I think there's also some merit to selecting one or two things as projects to work on while there? For instance, it makes sense to work on our swordplay if we're dueling dark elves a third of the year, or our stealth/infiltration if we're asked to play the scout or spy. Adding a bit of our experiences with the elves to a skill or two the way we incorporated dwarven tunnel fighting into our sword mastery would be interesting.
 
I think there's also some merit to selecting one or two things as projects to work on while there? For instance, it makes sense to work on our swordplay if we're dueling dark elves a third of the year, or our stealth/infiltration if we're asked to play the scout or spy. Adding a bit of our experiences with the elves to a skill or two the way we incorporated dwarven tunnel fighting into our sword mastery would be interesting.

Shadow Warriors are probably going to be excellent Psychological Warfare teachers, that is one of their hats after all. I expect a point or two in that.
 
Honestly, the thing we should prioritise learning the most whilst on the Elf cation is shadowmagic from the Elves there, their traditional casting method that isn't aiming to turn their mages into high mages likely has a lot of ancillary stuff that wasn't included by Teclis in the college syllabus and I think it would highly desirable to learn as much of that as possible. We should also ofcourse join at least one of the forays or missions into fighting the Dark elves whilst using the protector coin to generate enough favour to return either here or to the elven mainland to try and get insight into magic from other places.

Windherder could potentially be exercised by watching a high mage weave a high magic spell and seeing how that's done. Not because we could mimic it directly but because it will what actual high magic looks like and Mathilde will have a better idea of how to direct other wizards.

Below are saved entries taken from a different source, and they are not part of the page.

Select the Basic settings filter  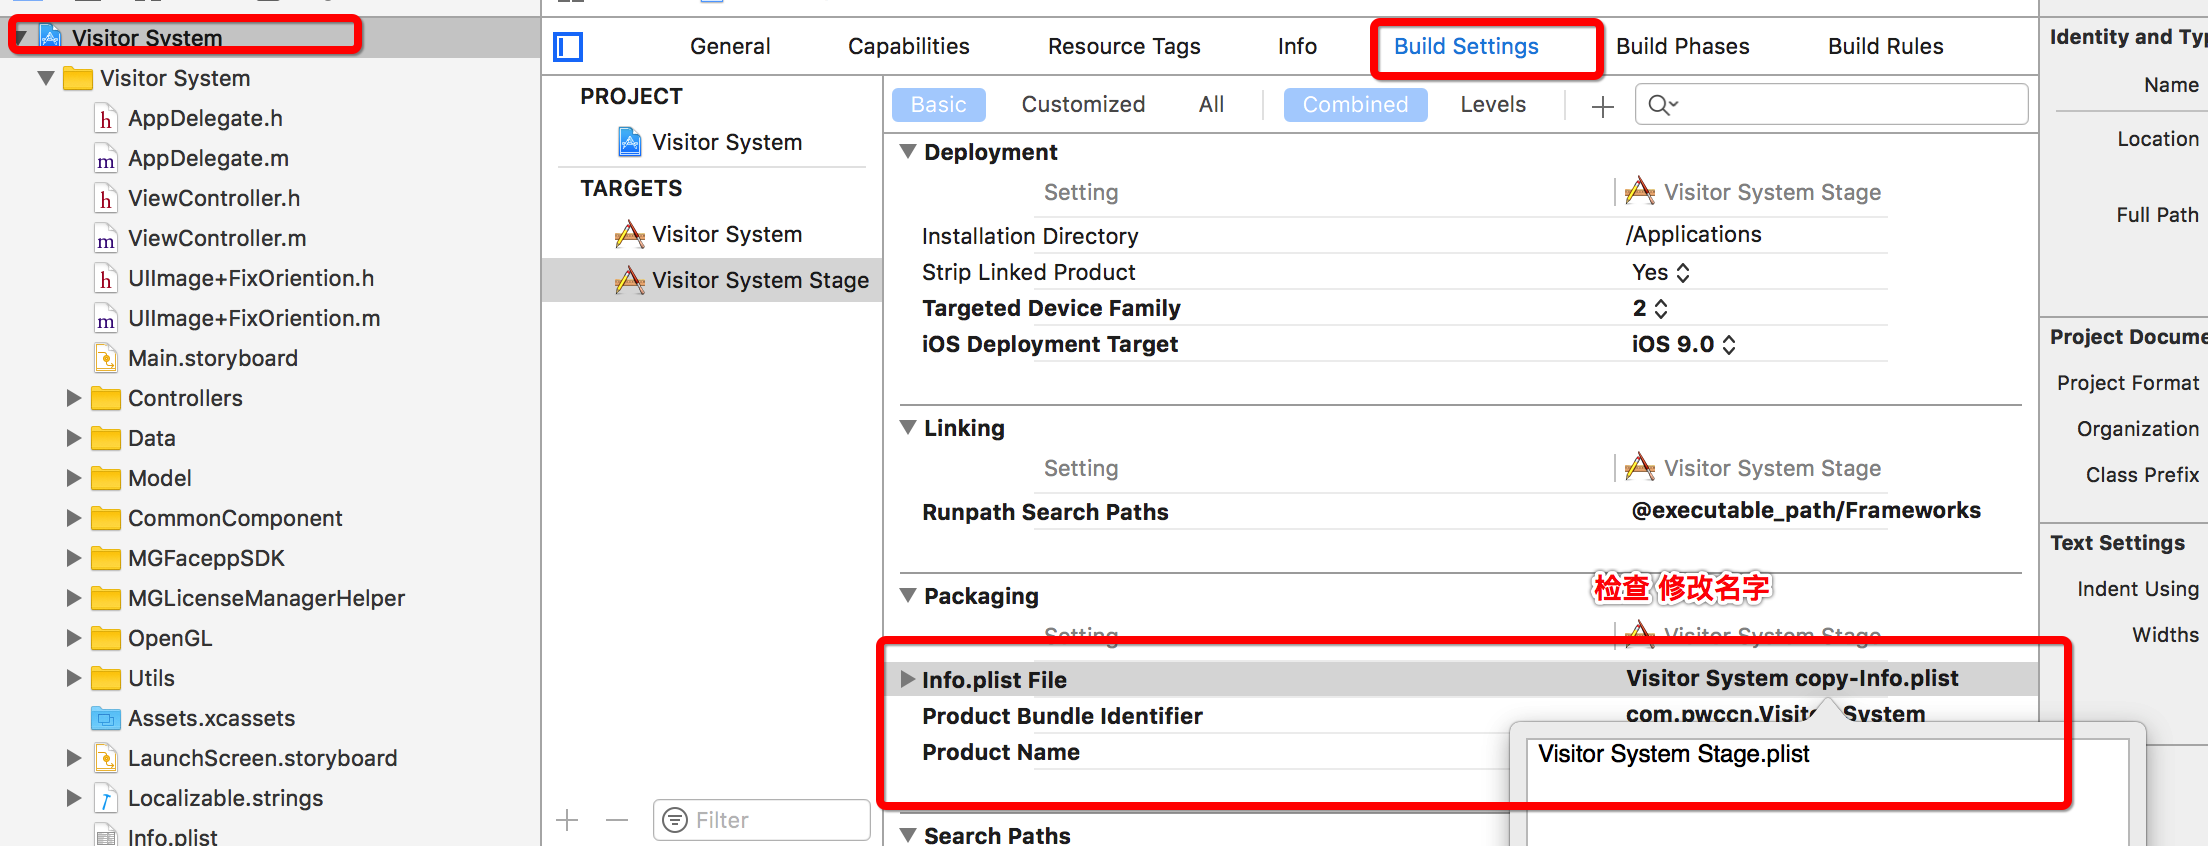click(938, 105)

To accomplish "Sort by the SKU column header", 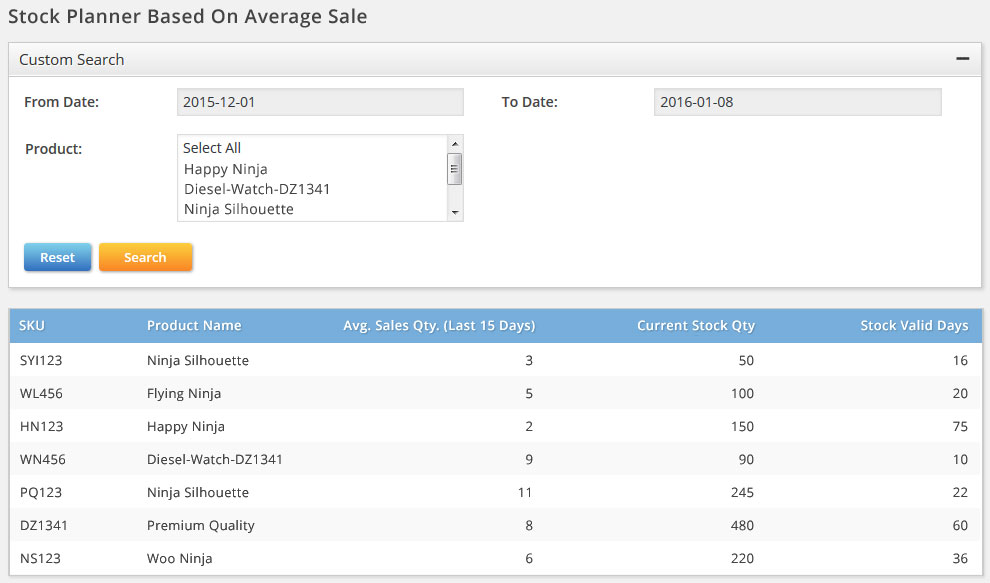I will [32, 325].
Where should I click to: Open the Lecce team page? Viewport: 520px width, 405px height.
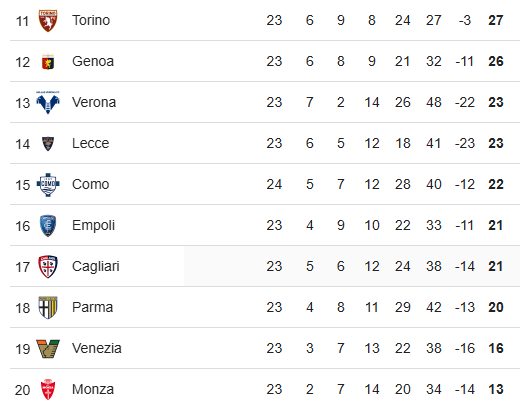[91, 143]
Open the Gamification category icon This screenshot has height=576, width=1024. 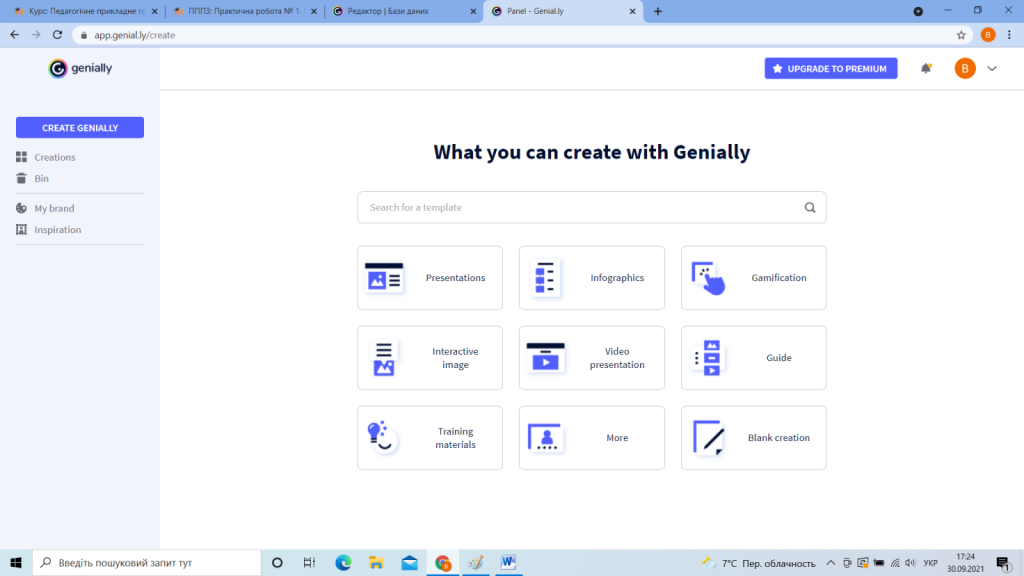(708, 278)
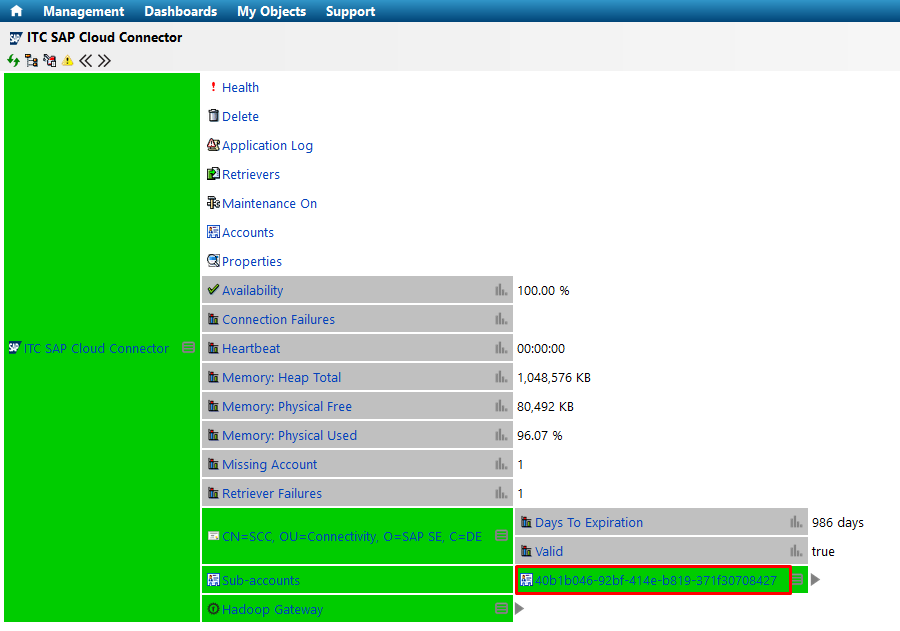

The teclisian method which is supposed to lead to High mages treat our state as "End of the apprenticeship" I suspect the Nagarythe spell tradition which is also going to be scientific and thus we should be able to learn from them, they wont treat Magic 7 as the end of magical learning, they presumably have a much wider range of spells and things that could be learnt as well as knowledge of magical lore that is Ulgu adjacent.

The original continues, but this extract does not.